---- Listed entries
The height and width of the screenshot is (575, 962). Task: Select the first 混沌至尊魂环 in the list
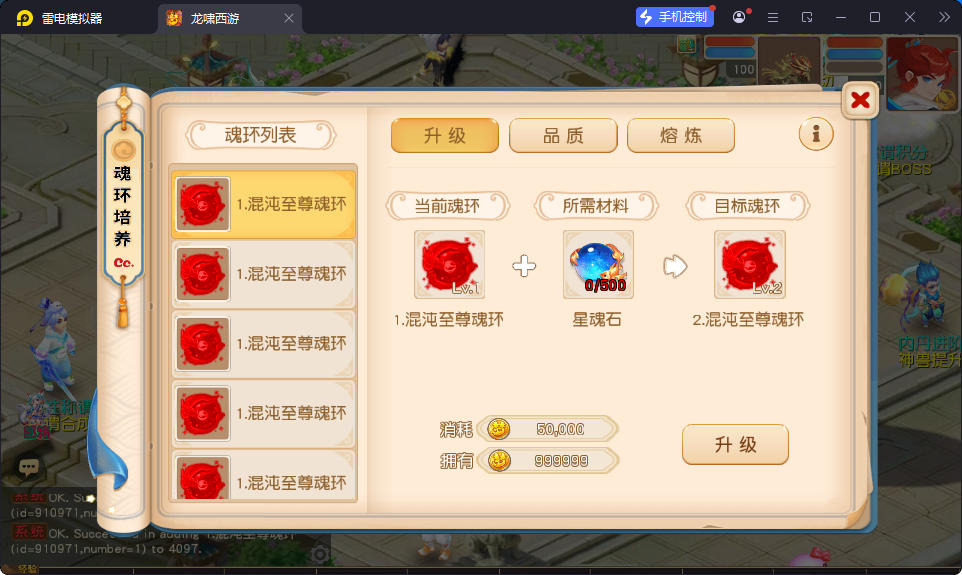click(264, 204)
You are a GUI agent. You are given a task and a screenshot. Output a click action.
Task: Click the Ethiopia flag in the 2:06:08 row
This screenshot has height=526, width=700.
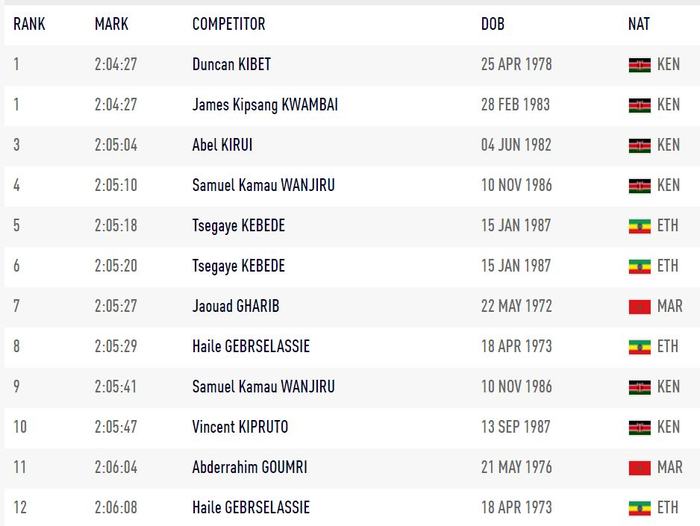(x=639, y=508)
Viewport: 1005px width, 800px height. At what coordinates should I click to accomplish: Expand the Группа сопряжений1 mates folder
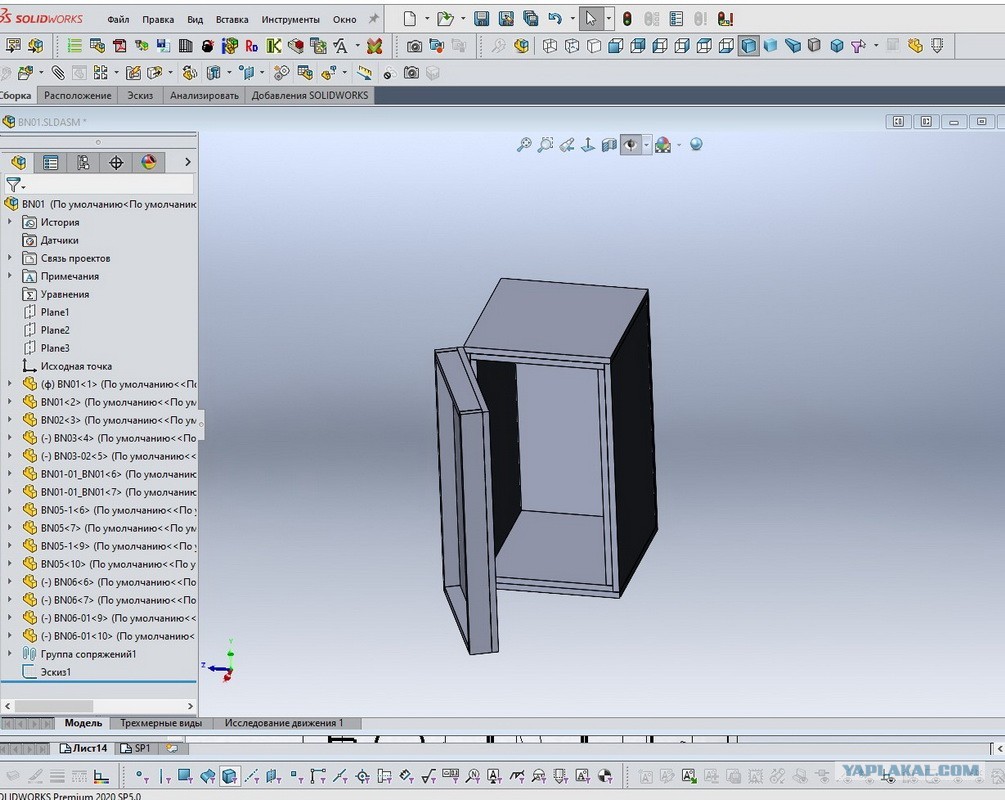pos(10,653)
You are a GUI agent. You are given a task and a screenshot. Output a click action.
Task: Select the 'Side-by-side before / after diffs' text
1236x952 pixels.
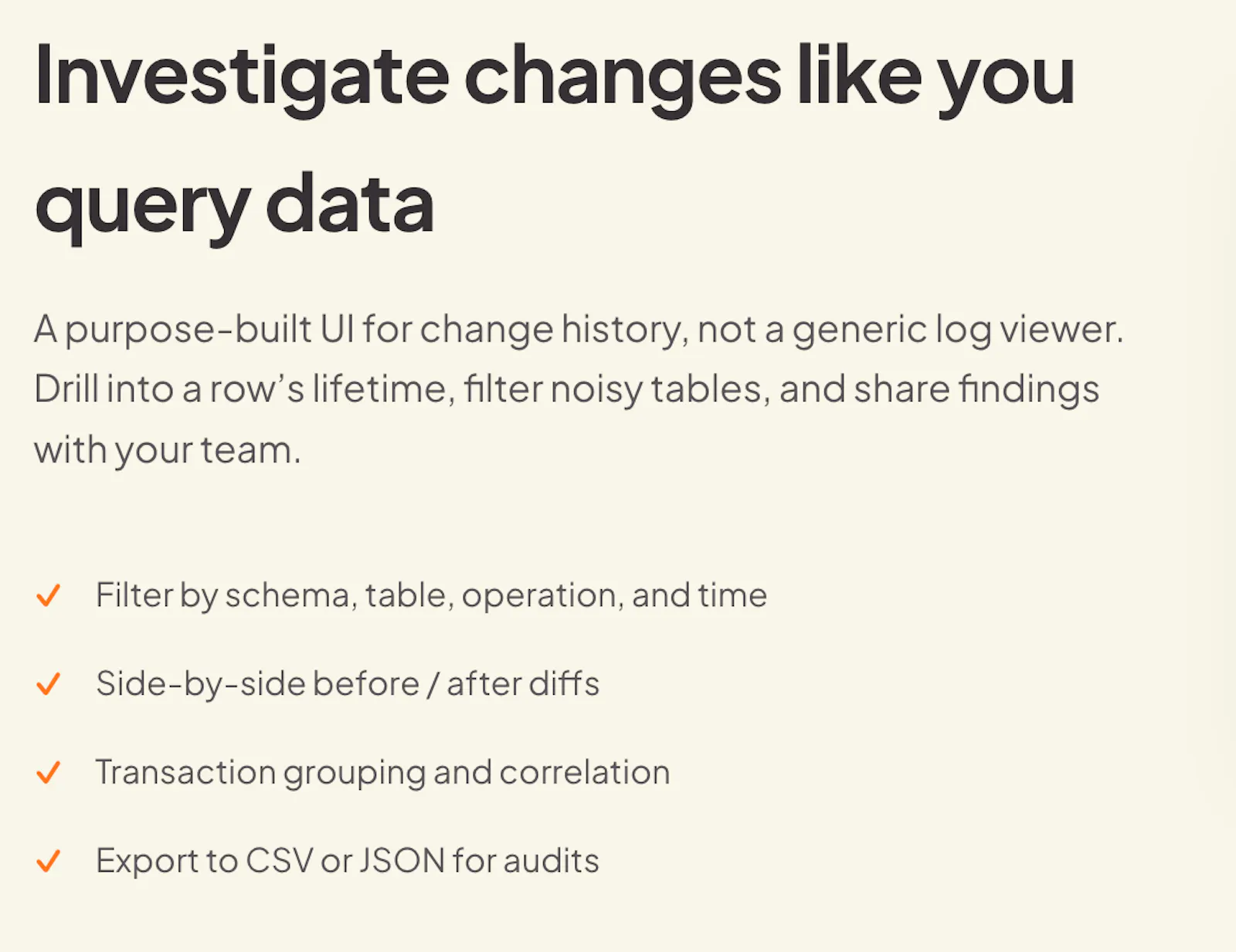348,684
--------
> _Try it_: Retype all entries above verbatim; no pictures belong in the copy.

> _Answer space_:
The height and width of the screenshot is (575, 962). Task: Select the first 混沌至尊魂环 in the list
click(264, 204)
You are a GUI agent. You are given a task and a screenshot. Output a click action.
Task: Click the Ethiopia flag in the 2:06:08 row
This screenshot has height=526, width=700.
(x=639, y=508)
Viewport: 1005px width, 800px height. At what coordinates should I click to accomplish: Expand the Группа сопряжений1 mates folder
pos(10,653)
You are a GUI agent. You are given a task and a screenshot. Output a click action.
Task: Select the 'Side-by-side before / after diffs' text
1236x952 pixels.
348,684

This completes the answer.